** BEGIN Material **
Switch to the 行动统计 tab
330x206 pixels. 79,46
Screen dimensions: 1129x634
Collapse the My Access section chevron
** END Material **
** BEGIN Material **
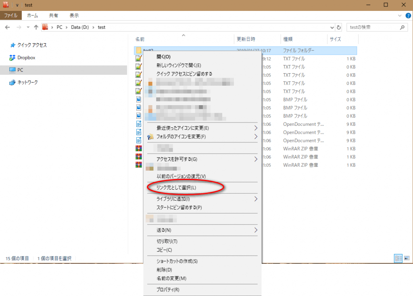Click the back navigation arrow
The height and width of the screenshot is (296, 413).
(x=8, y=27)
** END Material **
** BEGIN Material **
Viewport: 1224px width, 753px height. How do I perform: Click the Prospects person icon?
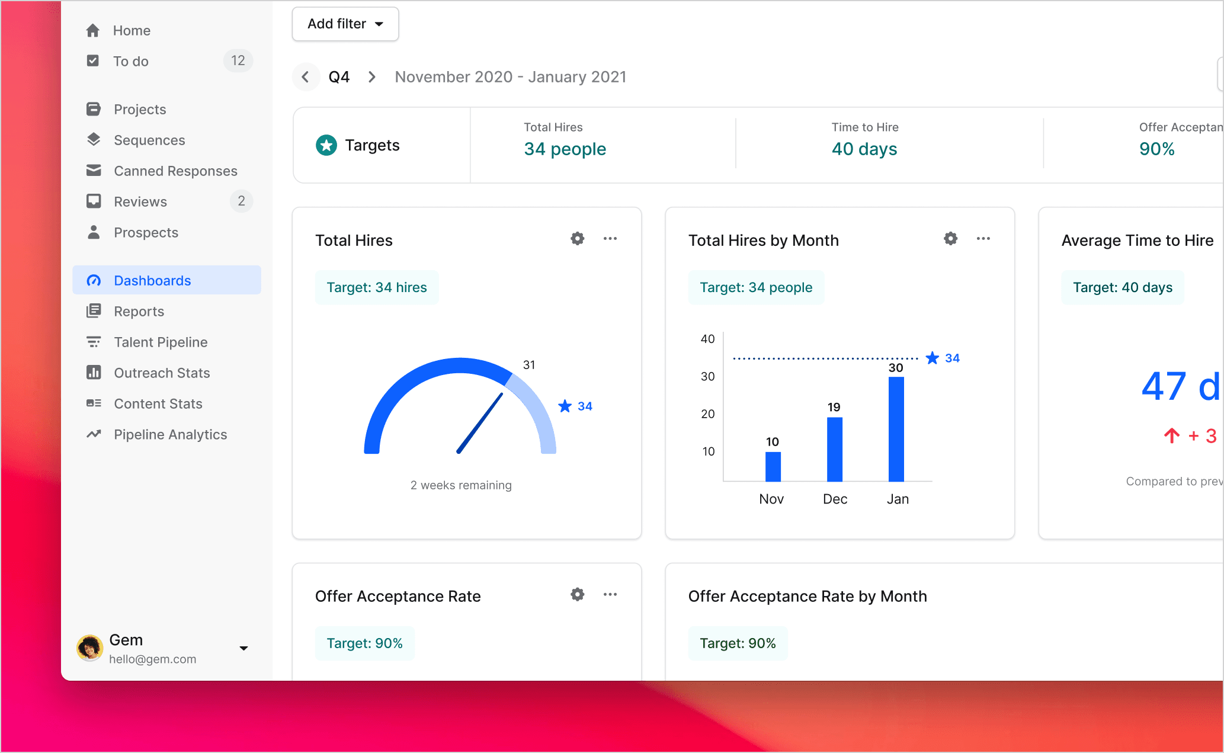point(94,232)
** END Material **
## Instructions for the task
Could you return, word for word, the lines above starting at the one containing "Click the back navigation arrow" and ending at the one containing "(x=8, y=27)", leaving out the pictures?

## Output for this exercise
Click the back navigation arrow
The height and width of the screenshot is (296, 413).
(x=8, y=27)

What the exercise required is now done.